**Short exercise:** Can you pull out the rows from the very first line through the line holding "Looking at the screenshot, I should tap(194, 169).", inclusive, and reproduce them verbatim?

-- start The records --

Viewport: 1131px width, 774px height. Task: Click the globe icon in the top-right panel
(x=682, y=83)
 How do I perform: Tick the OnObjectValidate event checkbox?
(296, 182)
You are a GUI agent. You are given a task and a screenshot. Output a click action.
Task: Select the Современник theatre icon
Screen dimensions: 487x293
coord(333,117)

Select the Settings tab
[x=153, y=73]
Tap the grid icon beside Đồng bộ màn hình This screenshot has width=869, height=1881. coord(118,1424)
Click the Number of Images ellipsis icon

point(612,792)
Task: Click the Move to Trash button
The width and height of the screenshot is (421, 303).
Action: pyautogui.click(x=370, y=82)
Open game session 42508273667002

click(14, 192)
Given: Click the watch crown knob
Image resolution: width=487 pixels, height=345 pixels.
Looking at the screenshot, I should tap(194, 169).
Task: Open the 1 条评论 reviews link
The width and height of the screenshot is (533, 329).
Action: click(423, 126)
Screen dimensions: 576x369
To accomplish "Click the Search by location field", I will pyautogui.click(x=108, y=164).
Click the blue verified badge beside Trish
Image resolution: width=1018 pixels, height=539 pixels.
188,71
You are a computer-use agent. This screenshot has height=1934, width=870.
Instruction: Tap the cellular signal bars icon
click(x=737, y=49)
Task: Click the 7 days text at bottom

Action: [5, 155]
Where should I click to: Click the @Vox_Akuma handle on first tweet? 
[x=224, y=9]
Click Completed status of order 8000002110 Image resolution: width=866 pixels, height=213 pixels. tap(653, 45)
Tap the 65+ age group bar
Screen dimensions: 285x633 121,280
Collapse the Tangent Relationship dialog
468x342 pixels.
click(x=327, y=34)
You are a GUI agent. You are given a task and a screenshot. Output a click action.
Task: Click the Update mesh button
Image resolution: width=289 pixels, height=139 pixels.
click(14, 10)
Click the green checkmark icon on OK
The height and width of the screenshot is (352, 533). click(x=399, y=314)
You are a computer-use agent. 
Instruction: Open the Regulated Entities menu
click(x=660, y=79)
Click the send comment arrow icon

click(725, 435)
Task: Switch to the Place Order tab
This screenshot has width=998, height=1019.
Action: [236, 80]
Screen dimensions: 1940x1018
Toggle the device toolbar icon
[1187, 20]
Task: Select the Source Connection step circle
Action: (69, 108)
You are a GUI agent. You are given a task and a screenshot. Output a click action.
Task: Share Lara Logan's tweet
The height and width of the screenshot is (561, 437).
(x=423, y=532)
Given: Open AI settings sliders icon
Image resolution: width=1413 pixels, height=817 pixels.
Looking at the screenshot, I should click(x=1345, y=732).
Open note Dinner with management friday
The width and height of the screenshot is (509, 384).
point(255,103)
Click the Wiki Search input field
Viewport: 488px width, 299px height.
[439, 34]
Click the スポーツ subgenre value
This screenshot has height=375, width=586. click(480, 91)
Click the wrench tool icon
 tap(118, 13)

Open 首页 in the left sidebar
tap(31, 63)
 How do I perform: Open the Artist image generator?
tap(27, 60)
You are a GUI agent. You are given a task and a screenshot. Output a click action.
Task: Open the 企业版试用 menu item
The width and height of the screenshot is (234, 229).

-- end The records --

**Correct response:**
Viewport: 1131px width, 774px height. Task: Click the globe icon in the top-right panel
(x=682, y=83)
 How do I perform: Tick the OnObjectValidate event checkbox?
(296, 182)
You are a GUI agent. You are given a task and a screenshot. Output a click action.
Task: Select the Современник theatre icon
Screen dimensions: 487x293
coord(333,117)

Select the Settings tab
[x=153, y=73]
Tap the grid icon beside Đồng bộ màn hình This screenshot has width=869, height=1881. coord(118,1424)
Click the Number of Images ellipsis icon

point(612,792)
Task: Click the Move to Trash button
The width and height of the screenshot is (421, 303).
Action: pyautogui.click(x=370, y=82)
Open game session 42508273667002

click(14, 192)
Given: Click the watch crown knob
Image resolution: width=487 pixels, height=345 pixels.
Looking at the screenshot, I should tap(194, 169).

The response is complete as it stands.